The black levels are clearly clipping. Sorry -- this is a test of cards' performance out of the box, and NTSC BT8x8s are notorious for needing tweakage in this department. It's trivial enough to punch up the gamma until it looks more like the Compro's default, but you can't create signal from nothing. Oh well.

Side note for CS junkies: dig how dramatically better Huff is able to compress this clip. I'll let you Google for the underlying mechanics of Huffman trees yourself, but suffice to say the algorithm likes you to use as few "letters" of the "alphabet" as possible. Typical text only uses about a quarter of the 8-bit ASCII table, so it compresses very well indeed (much better than 25%, even, because some letters occur far more frequently than others). What does that have to do with video? Well, it's a simple isomorphism -- Y, U, and V values are letters, and the 8-bit gamut is the alphabet. Actually, the computer doesn't even care about the conceptual difference since BenRG's implementation uses a static, predetermined tree (as any realtime codec must). I'll bet if you used this clip to build a new tree, the compression would be even better.

Why? Oh yes, because of my original point: when your video is clipping like this, chances are also failing to saturate the white point. As it turns out, if you look at it with a histogram tool, you'll see that a large chunk of the "alphabet" is going unused. So it goes.


Even if you look past the dull colors for a second, there is still no comparison. High frequencies are totally unaccounted for, and the background noise is much more visible. (Step through the vid if you're not attuned to distinguishing mild analog snow from the CG mountains in a still shot). On the plus side, there's not too much comb artifacting. I'll note here that this test was also designed to determine the effect of poor coax cabling on reception. Raws exist for each card hooked to both my best and worst cable setup, but thus it hasn't mattered. Lossless Huff for the two Compro caps are within 12KB (0.15%); on the Hauppauge, the filesizes are exactly identical. [TODO: objective comparison via PeachSmoother's noise metering.] More importantly, they look identical. Trust me.

STB TV-PCI, c. 1998


The old STB I found in my closet is another story. Dot crawl and rainbows were apparently a fact of life back then:

image
(~5.1MB)

Not terrible, and no less detail than its newer BT878 cousins. Hook the tuner up to a source that's sensitive to RFI, though, and the comb effects really blossom:

image
(~5.6MB)

Yup, that's a 10% increase in filesize (read: additional colors added to the "alphabet") just from rainbows.

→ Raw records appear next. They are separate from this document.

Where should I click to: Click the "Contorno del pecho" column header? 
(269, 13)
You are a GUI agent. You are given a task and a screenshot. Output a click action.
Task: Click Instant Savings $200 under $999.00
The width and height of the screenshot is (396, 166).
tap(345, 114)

Moral: if you must buy an ancient cheapo card, at least spend a few bucks on cabling.



Hauppauge WinTV-PVR150MCE


That was then, and this is now. With what kind of tuning hardware is Hauppauge equipping their latest offerings? The PVR-150 is only a few months old, representing their third-generation foray into consumer mpeg2 cards. Let's have a look:

image
(~6.1MB)

Clearly a step or two above the BT cards, though not the Compro's equal. Detail isn't resolved quite as well, as you can see when picking out the mountains (both the good ones and the misrendered ones) against a shadow. It doesn't help that levels are more comparable to the clipping-fest given by stock BT cards (note Huff's filesize agreement); not much you can do in post, and worse, I don't know of any PVR programs (for which such a card will certainly be used) that let you tweak the input amps or luma coring or anything of the sort. Finally, there is moderate comb artifacting -- in the still you can see that solid colors near hard edges aren't uniformly saturated, and sure enough if you download the video clip you'll see dots crawl. This is nothing AviSynth can't cure, however.

If you're wondering about the mpeg2 compression, click to the full review. I don't think it's a factor in our comparison, but FWIW it's set here to max quality (about 12Mbps), then recompressed into lossless Huff like everything else.